Monday, November 6, 2017

I'm not a Mark Cuban fan, but he's exactly right on this one

This Green guy needs to develop the ability to distinguish between entities organized as corporations and the concept of the individual person:

Mark Cuban is taking exception to Draymond Green’s comments about team owners.
Green said last week they should be called chairmen, as not to insinuate that they own someone, in the wake of Texans owner Bob McNair’s comment that the NFL “can’t have inmates running the prison.”
Now, Cuban wants an apology.
“For him to try to turn it into something it’s not is wrong,” the Mavericks owner told ESPN. “He owes the NBA an apology. I think he does, because to try to create some connotation that owning equity in a company that you busted your ass for is the equivalent of ownership in terms of people, that’s just wrong. That’s just wrong in every which way.”
Green was one of many athletes who took to social media to express anger regarding McNair’s comment, calling it “Donald Sterling-esque” as part of a longer Instagram post.
“For starters, let’s stop using the word owner and maybe use the word Chairman,” Green wrote. “To be owned by someone just sets a bad precedent to start. It sets the wrong tone. It gives one the wrong mindset.”
Look here, Mr. Identity Politics Activist (Green), are you not able to make fairly routine distinctions? Yes, McNair's analogy was ill-conceived. He obviously came up with it off the cuff and failed to think about how those keenly attuned to the issue of incarceration rates by race (even though those so attuned might want to look at how that's a reflection of the actual rate for various crimes by race as well) might automatically take it as a "trigger." But to leap from that to a suggestion the the term "owner" be jettisoned, even though it refers to a different kind of entity from a legally-defined "person" is to get the sloppy-semantics camel's head inside the tent, leading to its infection of all kinds of situations.
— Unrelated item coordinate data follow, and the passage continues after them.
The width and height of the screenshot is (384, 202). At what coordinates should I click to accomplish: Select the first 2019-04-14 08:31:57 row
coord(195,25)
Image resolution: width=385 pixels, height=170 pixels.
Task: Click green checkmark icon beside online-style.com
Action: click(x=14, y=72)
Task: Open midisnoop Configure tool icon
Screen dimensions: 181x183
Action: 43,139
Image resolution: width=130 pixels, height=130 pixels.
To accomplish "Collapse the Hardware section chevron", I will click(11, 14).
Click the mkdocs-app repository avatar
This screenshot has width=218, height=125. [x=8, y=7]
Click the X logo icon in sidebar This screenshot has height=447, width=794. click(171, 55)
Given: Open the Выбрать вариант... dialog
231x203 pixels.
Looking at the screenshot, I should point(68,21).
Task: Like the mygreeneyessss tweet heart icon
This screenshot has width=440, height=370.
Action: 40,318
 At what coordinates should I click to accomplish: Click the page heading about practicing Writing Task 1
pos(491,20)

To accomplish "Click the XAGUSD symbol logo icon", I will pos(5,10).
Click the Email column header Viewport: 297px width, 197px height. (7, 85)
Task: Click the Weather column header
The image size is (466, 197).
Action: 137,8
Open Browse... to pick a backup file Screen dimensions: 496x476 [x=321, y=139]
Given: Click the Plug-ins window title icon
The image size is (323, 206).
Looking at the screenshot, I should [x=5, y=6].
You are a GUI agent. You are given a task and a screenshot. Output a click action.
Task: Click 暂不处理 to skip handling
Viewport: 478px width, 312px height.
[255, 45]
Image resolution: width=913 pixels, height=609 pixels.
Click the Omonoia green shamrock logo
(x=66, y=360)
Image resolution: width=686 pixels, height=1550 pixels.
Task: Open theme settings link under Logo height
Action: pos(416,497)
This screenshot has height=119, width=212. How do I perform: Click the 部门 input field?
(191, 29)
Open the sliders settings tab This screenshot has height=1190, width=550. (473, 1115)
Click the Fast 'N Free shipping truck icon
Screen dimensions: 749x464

This is so stupid. Anyone who owns the majority of stock in a business of any size is called the owner, on that person's business card, in reportage about that person, and in general conversation. There has to be a designated date by which we're done with trotting out the legacy-of-slavery card as an excuse to radically change the usage of our common language.

Good on ya, Mark. It will be interesting to see what kind of response you get.